> **What is expected**
Could you switch every "Identify the location of" in the lines below to "Give the position of" and give the lines again with everything else unchanged?

(Collected data)

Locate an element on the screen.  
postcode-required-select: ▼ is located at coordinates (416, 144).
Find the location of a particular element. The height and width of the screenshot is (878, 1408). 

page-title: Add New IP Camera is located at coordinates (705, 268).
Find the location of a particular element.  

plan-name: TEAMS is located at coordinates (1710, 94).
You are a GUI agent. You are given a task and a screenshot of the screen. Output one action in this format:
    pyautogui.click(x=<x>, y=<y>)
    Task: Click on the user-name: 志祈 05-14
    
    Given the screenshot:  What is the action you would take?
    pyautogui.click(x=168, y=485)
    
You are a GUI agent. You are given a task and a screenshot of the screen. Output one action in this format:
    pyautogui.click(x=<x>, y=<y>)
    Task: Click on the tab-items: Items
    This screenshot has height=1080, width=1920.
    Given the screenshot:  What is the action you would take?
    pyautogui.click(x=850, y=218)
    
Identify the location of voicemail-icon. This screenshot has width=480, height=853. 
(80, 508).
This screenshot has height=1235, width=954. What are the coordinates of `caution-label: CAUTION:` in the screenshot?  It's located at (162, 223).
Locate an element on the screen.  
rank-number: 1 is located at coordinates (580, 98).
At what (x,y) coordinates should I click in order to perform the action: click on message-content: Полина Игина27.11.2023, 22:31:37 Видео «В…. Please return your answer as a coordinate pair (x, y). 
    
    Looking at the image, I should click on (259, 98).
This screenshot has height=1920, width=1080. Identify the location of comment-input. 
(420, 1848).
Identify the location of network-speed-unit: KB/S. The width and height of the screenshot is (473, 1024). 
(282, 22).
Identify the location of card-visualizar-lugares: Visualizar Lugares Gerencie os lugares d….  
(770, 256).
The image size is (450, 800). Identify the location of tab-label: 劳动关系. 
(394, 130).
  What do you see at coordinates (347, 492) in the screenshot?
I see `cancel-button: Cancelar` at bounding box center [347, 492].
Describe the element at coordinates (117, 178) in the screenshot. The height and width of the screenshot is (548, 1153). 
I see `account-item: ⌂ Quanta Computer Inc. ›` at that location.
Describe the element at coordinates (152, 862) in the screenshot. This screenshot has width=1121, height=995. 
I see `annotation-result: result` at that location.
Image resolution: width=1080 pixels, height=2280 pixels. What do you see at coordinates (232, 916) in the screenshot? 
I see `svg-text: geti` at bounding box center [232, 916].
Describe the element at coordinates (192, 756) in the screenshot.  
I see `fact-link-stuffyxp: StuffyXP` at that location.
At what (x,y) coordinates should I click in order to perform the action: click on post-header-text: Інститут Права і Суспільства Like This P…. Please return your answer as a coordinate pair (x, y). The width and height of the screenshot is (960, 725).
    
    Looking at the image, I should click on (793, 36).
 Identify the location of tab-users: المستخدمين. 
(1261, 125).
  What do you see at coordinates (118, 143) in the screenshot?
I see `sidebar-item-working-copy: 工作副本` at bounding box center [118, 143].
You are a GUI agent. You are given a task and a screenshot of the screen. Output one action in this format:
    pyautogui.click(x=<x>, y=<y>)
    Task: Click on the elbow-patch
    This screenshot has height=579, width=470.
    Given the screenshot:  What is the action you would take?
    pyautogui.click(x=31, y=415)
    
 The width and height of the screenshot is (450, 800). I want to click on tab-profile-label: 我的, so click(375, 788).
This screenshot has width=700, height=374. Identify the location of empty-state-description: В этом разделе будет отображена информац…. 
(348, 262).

> **Result of this task**
Locate an element on the screen.  
postcode-required-select: ▼ is located at coordinates (416, 144).
Find the location of a particular element. The height and width of the screenshot is (878, 1408). 

page-title: Add New IP Camera is located at coordinates (705, 268).
Find the location of a particular element.  

plan-name: TEAMS is located at coordinates (1710, 94).
You are a GUI agent. You are given a task and a screenshot of the screen. Output one action in this format:
    pyautogui.click(x=<x>, y=<y>)
    Task: Click on the user-name: 志祈 05-14
    
    Given the screenshot:  What is the action you would take?
    pyautogui.click(x=168, y=485)
    
You are a GUI agent. You are given a task and a screenshot of the screen. Output one action in this format:
    pyautogui.click(x=<x>, y=<y>)
    Task: Click on the tab-items: Items
    This screenshot has height=1080, width=1920.
    Given the screenshot:  What is the action you would take?
    pyautogui.click(x=850, y=218)
    
Give the position of voicemail-icon. This screenshot has width=480, height=853. 
(80, 508).
This screenshot has height=1235, width=954. What are the coordinates of `caution-label: CAUTION:` in the screenshot?  It's located at (162, 223).
Locate an element on the screen.  
rank-number: 1 is located at coordinates (580, 98).
At what (x,y) coordinates should I click in order to perform the action: click on message-content: Полина Игина27.11.2023, 22:31:37 Видео «В…. Please return your answer as a coordinate pair (x, y). 
    
    Looking at the image, I should click on (259, 98).
This screenshot has height=1920, width=1080. Give the position of comment-input. 
(420, 1848).
Give the position of network-speed-unit: KB/S. The width and height of the screenshot is (473, 1024). 
(282, 22).
Give the position of card-visualizar-lugares: Visualizar Lugares Gerencie os lugares d….  
(770, 256).
The image size is (450, 800). Give the position of tab-label: 劳动关系. 
(394, 130).
  What do you see at coordinates (347, 492) in the screenshot?
I see `cancel-button: Cancelar` at bounding box center [347, 492].
Describe the element at coordinates (117, 178) in the screenshot. The height and width of the screenshot is (548, 1153). 
I see `account-item: ⌂ Quanta Computer Inc. ›` at that location.
Describe the element at coordinates (152, 862) in the screenshot. This screenshot has width=1121, height=995. 
I see `annotation-result: result` at that location.
Image resolution: width=1080 pixels, height=2280 pixels. What do you see at coordinates (232, 916) in the screenshot? 
I see `svg-text: geti` at bounding box center [232, 916].
Describe the element at coordinates (192, 756) in the screenshot.  
I see `fact-link-stuffyxp: StuffyXP` at that location.
At what (x,y) coordinates should I click in order to perform the action: click on post-header-text: Інститут Права і Суспільства Like This P…. Please return your answer as a coordinate pair (x, y). The width and height of the screenshot is (960, 725).
    
    Looking at the image, I should click on (793, 36).
 Give the position of tab-users: المستخدمين. 
(1261, 125).
  What do you see at coordinates (118, 143) in the screenshot?
I see `sidebar-item-working-copy: 工作副本` at bounding box center [118, 143].
You are a GUI agent. You are given a task and a screenshot of the screen. Output one action in this format:
    pyautogui.click(x=<x>, y=<y>)
    Task: Click on the elbow-patch
    This screenshot has height=579, width=470.
    Given the screenshot:  What is the action you would take?
    pyautogui.click(x=31, y=415)
    
 The width and height of the screenshot is (450, 800). I want to click on tab-profile-label: 我的, so click(375, 788).
This screenshot has width=700, height=374. Give the position of empty-state-description: В этом разделе будет отображена информац…. 
(348, 262).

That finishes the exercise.